[Start of STORED ROWS]
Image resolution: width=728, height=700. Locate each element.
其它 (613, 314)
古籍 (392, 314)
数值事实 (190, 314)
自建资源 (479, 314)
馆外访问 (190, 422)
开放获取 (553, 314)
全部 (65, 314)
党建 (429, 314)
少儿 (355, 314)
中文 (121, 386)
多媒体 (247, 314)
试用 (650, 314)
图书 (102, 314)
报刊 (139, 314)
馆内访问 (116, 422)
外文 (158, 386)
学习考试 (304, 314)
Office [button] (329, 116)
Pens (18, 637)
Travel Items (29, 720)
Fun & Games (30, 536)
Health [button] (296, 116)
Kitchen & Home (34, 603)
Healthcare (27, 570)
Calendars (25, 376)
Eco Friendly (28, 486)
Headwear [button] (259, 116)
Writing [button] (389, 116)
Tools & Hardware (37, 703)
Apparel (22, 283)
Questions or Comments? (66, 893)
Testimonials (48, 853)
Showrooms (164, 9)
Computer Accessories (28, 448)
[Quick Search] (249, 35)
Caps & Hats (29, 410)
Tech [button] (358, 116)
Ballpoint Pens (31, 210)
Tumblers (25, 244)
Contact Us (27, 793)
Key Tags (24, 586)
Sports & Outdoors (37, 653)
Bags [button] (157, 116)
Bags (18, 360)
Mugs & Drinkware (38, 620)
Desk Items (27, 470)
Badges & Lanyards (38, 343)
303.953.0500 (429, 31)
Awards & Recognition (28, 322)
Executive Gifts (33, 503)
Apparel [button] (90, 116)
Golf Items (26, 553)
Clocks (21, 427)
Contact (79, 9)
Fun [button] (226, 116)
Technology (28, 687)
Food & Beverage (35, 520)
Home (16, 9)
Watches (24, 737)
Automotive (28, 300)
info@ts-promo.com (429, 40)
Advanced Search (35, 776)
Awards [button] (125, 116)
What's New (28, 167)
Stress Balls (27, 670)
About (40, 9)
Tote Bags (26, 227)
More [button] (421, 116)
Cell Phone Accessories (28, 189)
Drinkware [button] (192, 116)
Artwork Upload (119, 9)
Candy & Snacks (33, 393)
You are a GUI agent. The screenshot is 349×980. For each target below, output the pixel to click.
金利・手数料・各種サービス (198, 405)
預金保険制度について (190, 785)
[End of STORED ROWS]
▸ **WHAT YOU WILL DO**
Convert the lines from the start through the line containing "Showrooms (164, 9)", inclusive, into a two-column CSV with the columns text and answer. Give one row for each line that has an answer, with its text and its answer each in a separate quoted field and any line breaks turned into spaces.

▸ **WRITTEN SOLUTION**
text,answer
"Image resolution: width=728, height=700. Locate each element. 其它","(613, 314)"
"古籍","(392, 314)"
"数值事实","(190, 314)"
"自建资源","(479, 314)"
"馆外访问","(190, 422)"
"开放获取","(553, 314)"
"全部","(65, 314)"
"党建","(429, 314)"
"少儿","(355, 314)"
"中文","(121, 386)"
"多媒体","(247, 314)"
"试用","(650, 314)"
"图书","(102, 314)"
"报刊","(139, 314)"
"馆内访问","(116, 422)"
"外文","(158, 386)"
"学习考试","(304, 314)"
"Office [button]","(329, 116)"
"Pens","(18, 637)"
"Travel Items","(29, 720)"
"Fun & Games","(30, 536)"
"Health [button]","(296, 116)"
"Kitchen & Home","(34, 603)"
"Healthcare","(27, 570)"
"Calendars","(25, 376)"
"Eco Friendly","(28, 486)"
"Headwear [button]","(259, 116)"
"Writing [button]","(389, 116)"
"Tools & Hardware","(37, 703)"
"Apparel","(22, 283)"
"Questions or Comments?","(66, 893)"
"Testimonials","(48, 853)"
"Showrooms","(164, 9)"